I wasn't sure so I tried to do some research and I came across Korat, Russian Blue, Chartreux, or just a regular gray cat. Which do you think he is? His brother looked identical to him. His coat is one color, gray, a tiny white patch of hair is starting to develop on his chest but its very small and I think his gray color has lightened slightly since I got him. His paw pads are mauve. His eyes are gold with light green around his pupil. His facial structure is sleek almost triangle or diamond shaped. Long tail, black nose, large ears, big body for his age. He seems quite intelligent.


----------



## Kitty827 (Sep 3, 2020)

Looks like an RB mix to me. His eyes aren't that emerald green that RB cats have so I'd say he is a mix. Very cute!


----------



## BubbyWubby (May 8, 2021)

Kitty827 said:


> Looks like an RB mix to me. His eyes aren't that emerald green that RB cats have so I'd say he is a mix. Very cute!


 Thank you!

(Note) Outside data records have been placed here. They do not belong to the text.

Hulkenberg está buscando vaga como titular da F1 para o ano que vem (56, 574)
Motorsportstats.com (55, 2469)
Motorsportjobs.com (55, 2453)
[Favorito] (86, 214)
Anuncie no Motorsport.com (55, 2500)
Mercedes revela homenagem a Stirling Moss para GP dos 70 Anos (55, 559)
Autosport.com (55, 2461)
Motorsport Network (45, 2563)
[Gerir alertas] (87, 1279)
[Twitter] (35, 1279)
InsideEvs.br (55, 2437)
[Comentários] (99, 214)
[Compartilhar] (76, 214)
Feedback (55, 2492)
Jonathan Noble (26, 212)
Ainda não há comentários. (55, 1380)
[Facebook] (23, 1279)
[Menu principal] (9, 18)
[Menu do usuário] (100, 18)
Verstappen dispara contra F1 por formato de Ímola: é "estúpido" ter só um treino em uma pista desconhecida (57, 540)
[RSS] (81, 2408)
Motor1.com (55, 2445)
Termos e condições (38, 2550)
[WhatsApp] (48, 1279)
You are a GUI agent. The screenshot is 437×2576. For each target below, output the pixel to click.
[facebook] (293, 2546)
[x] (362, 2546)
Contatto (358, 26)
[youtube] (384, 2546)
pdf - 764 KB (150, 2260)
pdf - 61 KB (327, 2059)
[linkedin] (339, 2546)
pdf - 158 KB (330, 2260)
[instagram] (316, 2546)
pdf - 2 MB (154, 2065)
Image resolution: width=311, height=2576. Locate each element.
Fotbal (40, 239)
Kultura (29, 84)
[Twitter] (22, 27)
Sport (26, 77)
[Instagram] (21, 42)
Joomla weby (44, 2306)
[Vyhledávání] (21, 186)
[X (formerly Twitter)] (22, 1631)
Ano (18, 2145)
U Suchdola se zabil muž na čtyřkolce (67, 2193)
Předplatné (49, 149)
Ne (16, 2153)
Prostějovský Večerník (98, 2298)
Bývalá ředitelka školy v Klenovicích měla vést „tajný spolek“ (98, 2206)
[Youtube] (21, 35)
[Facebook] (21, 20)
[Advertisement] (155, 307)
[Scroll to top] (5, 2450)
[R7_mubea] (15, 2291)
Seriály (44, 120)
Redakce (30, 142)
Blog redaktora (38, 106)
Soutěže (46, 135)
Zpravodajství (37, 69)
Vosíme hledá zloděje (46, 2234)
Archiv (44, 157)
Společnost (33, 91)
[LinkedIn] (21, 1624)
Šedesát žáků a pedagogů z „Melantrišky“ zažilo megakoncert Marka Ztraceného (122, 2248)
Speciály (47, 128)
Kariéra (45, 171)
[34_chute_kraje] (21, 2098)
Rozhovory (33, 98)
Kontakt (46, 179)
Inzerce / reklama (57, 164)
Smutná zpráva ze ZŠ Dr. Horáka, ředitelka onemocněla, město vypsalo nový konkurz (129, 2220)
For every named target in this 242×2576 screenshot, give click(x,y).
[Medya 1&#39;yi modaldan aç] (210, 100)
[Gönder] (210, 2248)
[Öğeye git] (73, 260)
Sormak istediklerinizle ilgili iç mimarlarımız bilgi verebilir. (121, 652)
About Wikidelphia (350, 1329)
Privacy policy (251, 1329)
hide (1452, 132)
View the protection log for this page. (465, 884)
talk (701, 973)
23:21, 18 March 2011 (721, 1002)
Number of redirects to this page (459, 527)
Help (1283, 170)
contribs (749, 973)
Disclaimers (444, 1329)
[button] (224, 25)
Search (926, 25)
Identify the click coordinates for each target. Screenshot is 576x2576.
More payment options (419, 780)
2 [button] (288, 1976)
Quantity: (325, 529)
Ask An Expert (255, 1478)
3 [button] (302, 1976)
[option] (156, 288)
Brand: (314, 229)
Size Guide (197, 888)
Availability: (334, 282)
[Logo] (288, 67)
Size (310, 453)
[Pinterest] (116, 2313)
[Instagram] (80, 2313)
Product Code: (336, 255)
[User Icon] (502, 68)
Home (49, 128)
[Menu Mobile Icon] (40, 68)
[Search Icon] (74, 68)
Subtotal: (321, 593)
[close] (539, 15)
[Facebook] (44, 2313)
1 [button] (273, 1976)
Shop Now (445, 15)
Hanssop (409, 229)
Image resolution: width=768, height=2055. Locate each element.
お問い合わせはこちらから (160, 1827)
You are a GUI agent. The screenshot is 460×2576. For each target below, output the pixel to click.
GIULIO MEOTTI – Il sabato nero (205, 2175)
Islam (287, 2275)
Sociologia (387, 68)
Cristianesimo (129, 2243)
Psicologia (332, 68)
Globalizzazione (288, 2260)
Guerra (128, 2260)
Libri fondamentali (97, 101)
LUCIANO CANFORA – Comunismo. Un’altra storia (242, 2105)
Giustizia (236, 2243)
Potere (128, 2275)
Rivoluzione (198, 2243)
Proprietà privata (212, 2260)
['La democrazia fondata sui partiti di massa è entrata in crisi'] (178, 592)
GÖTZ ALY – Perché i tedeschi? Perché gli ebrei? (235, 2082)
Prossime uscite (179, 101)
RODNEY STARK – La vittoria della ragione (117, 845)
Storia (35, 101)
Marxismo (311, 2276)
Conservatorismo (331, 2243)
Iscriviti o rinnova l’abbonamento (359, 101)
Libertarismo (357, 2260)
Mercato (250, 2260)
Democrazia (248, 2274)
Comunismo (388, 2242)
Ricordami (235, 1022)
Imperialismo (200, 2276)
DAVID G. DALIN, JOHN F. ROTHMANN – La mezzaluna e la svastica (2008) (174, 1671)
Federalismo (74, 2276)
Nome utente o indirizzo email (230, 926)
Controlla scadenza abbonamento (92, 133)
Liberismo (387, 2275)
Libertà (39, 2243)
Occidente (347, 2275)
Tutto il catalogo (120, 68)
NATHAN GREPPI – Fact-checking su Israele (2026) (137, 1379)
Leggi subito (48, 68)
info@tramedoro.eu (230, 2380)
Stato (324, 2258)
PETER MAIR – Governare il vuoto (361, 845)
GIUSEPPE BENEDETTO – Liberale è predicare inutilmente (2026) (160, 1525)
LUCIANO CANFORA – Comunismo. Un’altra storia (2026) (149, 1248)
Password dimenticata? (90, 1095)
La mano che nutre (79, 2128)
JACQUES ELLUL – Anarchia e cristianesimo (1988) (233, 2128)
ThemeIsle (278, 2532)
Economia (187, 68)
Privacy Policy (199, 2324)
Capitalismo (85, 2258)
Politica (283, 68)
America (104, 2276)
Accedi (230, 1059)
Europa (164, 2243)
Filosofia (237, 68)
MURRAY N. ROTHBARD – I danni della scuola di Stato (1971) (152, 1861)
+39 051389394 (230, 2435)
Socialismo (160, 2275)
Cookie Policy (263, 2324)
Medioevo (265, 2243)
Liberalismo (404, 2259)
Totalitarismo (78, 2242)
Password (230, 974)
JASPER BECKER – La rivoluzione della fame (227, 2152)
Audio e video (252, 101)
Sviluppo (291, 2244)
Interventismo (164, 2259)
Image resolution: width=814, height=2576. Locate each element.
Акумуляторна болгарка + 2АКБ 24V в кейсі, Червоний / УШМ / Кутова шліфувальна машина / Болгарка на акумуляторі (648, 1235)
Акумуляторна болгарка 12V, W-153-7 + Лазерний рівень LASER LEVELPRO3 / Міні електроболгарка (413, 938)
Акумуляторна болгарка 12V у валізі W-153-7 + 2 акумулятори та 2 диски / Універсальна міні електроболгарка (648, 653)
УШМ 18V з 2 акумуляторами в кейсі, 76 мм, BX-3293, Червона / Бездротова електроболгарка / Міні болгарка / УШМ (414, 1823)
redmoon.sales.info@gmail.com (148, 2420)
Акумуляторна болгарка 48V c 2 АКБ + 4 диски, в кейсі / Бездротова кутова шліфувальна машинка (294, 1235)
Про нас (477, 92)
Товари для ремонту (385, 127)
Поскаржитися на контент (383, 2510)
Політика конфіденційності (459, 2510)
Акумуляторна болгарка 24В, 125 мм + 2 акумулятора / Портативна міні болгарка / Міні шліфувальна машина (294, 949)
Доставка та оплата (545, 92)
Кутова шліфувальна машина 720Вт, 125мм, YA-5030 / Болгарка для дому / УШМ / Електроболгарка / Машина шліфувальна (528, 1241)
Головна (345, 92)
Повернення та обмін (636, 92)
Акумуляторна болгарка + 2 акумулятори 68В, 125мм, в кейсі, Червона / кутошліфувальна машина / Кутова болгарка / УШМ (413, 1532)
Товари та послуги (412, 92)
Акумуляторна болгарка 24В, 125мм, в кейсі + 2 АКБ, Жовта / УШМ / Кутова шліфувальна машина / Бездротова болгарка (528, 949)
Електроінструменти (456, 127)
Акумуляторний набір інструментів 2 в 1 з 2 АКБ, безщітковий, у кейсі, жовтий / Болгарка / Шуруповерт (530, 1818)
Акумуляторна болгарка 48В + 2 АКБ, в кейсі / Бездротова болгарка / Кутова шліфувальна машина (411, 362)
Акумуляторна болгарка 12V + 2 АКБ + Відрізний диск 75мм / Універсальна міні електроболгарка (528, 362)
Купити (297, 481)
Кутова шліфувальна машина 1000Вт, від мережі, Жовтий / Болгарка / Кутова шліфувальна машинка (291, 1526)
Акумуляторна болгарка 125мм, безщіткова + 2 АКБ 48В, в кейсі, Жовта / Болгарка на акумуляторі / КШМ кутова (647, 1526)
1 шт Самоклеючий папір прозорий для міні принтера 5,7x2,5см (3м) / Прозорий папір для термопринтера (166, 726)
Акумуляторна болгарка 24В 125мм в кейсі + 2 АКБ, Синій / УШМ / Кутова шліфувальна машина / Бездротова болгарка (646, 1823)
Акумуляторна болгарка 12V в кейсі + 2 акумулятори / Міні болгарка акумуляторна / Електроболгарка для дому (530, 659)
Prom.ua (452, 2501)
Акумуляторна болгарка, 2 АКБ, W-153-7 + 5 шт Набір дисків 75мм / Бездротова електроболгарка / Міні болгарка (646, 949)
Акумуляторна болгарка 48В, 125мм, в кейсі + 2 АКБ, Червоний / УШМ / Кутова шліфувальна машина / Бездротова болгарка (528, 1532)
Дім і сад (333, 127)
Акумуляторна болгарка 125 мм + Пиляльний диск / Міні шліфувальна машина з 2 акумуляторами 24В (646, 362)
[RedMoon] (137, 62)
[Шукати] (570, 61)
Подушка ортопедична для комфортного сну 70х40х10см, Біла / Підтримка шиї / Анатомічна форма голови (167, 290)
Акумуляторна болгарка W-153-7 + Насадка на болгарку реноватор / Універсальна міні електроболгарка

Yes I have heard that RBs only have green eyes but there's been other people who said their purebred RB had gold eyes and some have also said they start out gold and then turn to green. I'd agree with you that he probably isn't a purebred though. I love his gold eyes, I personally hope they don't change.


----------



## Kitty827 (Sep 3, 2020)

You're welcome! How old is he? RB kittens are born with blue eyes then they change to that yellow color then at about four months they turn that emerald green color. I just read that some purebred RBs have yellows eyes for all of their adulthood but this isn't accepted in showing. As well as so much as one white hair. I do love his eyes, too! They may never change.


----------



## BubbyWubby (May 8, 2021)

He is 4 months old. His eyes havent changed since I got him at 2 months old. He has always had that green area around the gold, and the gold seems to be going strong still.


----------



## Kitty827 (Sep 3, 2020)

They may change in a few days/weeks but they may still that yellow, gold color. I think that they won't change. Either way, he's a cutie!


----------



## Robb77 (May 11, 2021)

He is soo beautiful! Definitely RB roots


----------



## catloverami (Jul 5, 2010)

Maybe some RB in its background......Most RBs have a solid plush and dense silvery grey coat, no white throat or chest.
Russian Blue Breed Standard – The Cat Fanciers' Association, Inc 
Without any registration papers from a qualified cat organization such as CFA, your sweet boy is a "Domestic Shorthair", blue in color.


----------



## MsDustBunny (Dec 28, 2020)

Look like my Smokey right down to the light white spot on the chest.


----------



## BubbyWubby (May 8, 2021)

He does! Wow, distant relatives 🐱


----------